Даже если кто-то из молодых людей, которым и в голову не придет идти в музей смотреть классику, через какой-нибудь воскресный диджей-сет или вечерний кинопоказ во дворе музея заглянет в выставочные залы, уже неплохо. Главное — чтобы они сюда попали, чтобы их зацепило это пространство, а дальше — экспонаты. Хорошо, что задаются музейные тренды. Через какой механизм — в итоге не важно, важно — что это происходит.
— Мне любопытно, что у вас за бэкграунд? Вот, например Лошак — филолог, директор Музея Булгакова Петр Мансилья-Круз — журналист, в общем постмодернизм. У вас музейное образование?

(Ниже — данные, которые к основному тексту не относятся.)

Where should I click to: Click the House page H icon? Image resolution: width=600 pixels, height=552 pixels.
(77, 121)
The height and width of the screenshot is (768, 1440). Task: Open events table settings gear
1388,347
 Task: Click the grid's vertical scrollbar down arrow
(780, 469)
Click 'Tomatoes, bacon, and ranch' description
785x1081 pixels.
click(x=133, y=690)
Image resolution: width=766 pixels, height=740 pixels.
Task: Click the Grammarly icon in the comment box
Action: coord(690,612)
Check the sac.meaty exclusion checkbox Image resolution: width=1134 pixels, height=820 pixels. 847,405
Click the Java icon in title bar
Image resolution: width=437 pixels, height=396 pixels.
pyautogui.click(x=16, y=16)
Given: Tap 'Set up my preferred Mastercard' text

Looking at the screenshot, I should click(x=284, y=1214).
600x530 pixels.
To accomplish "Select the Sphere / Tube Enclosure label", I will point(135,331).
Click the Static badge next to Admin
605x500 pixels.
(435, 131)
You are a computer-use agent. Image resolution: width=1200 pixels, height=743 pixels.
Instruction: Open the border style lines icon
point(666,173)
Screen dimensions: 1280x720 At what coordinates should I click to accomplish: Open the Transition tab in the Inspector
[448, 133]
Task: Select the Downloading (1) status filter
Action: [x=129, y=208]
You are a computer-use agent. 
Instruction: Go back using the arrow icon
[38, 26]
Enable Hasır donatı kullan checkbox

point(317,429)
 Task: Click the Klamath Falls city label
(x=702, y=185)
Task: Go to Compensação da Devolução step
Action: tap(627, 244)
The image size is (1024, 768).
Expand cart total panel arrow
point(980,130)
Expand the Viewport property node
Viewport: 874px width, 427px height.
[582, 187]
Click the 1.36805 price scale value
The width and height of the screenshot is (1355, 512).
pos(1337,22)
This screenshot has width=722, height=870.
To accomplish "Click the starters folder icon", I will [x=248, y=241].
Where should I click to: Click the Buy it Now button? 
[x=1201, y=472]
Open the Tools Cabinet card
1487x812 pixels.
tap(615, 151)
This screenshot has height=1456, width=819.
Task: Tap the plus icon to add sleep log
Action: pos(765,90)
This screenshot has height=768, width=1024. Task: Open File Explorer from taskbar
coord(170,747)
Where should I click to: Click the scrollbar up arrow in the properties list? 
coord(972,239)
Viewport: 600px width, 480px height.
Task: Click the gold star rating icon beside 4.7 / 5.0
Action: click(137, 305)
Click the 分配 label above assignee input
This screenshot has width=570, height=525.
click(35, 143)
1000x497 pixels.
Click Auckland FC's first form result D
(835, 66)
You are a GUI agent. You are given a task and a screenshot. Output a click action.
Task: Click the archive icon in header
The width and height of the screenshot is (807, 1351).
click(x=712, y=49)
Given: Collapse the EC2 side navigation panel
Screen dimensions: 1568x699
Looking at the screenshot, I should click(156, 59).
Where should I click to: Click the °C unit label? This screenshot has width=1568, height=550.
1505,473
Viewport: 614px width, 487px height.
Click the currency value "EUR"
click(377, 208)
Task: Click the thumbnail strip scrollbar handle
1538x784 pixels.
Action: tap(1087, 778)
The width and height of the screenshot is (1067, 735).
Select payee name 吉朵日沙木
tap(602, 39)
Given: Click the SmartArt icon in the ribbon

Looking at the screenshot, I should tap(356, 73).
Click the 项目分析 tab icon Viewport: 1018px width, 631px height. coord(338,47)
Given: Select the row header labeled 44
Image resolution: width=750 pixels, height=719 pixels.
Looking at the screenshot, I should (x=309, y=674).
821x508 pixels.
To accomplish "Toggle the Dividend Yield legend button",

— У меня философское образование, заведующий моей кафедрой — Абдусалам Абдулкеримович Гуссейнов, он же директор Института философии РАН. Моей специализацией был экзистенциализм, яркое течение в ХХ веке, одно из самых прогрессивных, сильно повлиявшее на всю философскую мысль. В основе экзистенциальной платформы — бытие каждого отдельно взятого человека, каждой индивидуальности и личности. Может показаться, что мои исследования в области музейного дела вольно или невольно проецируются на философию. Посетитель — самый главный человек для музея. В то же время по отношению к классическим музеям у меня всю жизнь был глубокий пиетет, стремление к музейной деятельности как хранению информации, артефактов, передаче их следующему поколению. Этой линии я стараюсь придерживаться — наверное, это свойство моей личности. Видимо, я просто такой человек — вещи чувствующий не в меньшей степени, чем людей. Например, эти Провиантские склады — это подлинное, историческое здание, которое сохранилось. Я это очень тонко ощущаю, и для меня каждая деталь этих помещений энергетически заряжена, и вот историческую энергетику мне нужно как-то перевести в язык этикеток, навигации, публикаций, историй, которые будут рассказаны.
Музейное объединение «Музей Москвы»
Музей был создан в 1896 году по инициативе Городской думы как Музей московского городского хозяйства, а в 1920 году переименован в Московский коммунальный музей. С 1940 по 1986 год назывался Музеем истории и реконструкции Москвы, а с 1986 года — Музеем истории города Москвы. В 2008 году музей получил статус музейного объединения и свое современное название.
В настоящее время собрание музея насчитывает более 1 млн единиц хранения, в числе которых — археологические коллекции и изобразительные материалы, архивы городских и государственных организаций, коллекции карт, путеводителей и справочников по Москве, редких рукописных книг, плакатов и афиш. Также есть фонд вещественных источников и изданий по истории города — свыше 60 тыс. книг, 50 тыс. экземпляров газет и журналов.
Филиалы музейного объединения «Музей Москвы» — Музей археологии Москвы, музей «Английское подворье», Музей русской гармоники А. Мирека, музей истории «Лефортово», музей русской усадебной культуры «Усадьба князей Голицыных “Влахернское – Кузьминки”».
Провиантские склады
Провиантские склады являются одним из немногих крупных общественных сооружений 1-й половины XIX века, сохранившихся почти целиком, считаются прекрасным образцом архитектуры стиля ампир. Предназначение построек было утилитарным: там хранили военную провизию. Архитектурный ансамбль включает три однотипных складских корпуса, которые создают парадный фронт застройки площади и улицы Остоженка, а также из здания кордергардии во дворе. Автор проекта — русский архитектор Василий Петрович Стасов, построивший в Петербурге Московские триумфальные ворота, Павловские казармы на Марсовом поле и другие памятники архитектуры. В 2006 году переданы Музею Москвы, который до этого находился в церкви Иоанна Богослова под Вязом на Новой площади.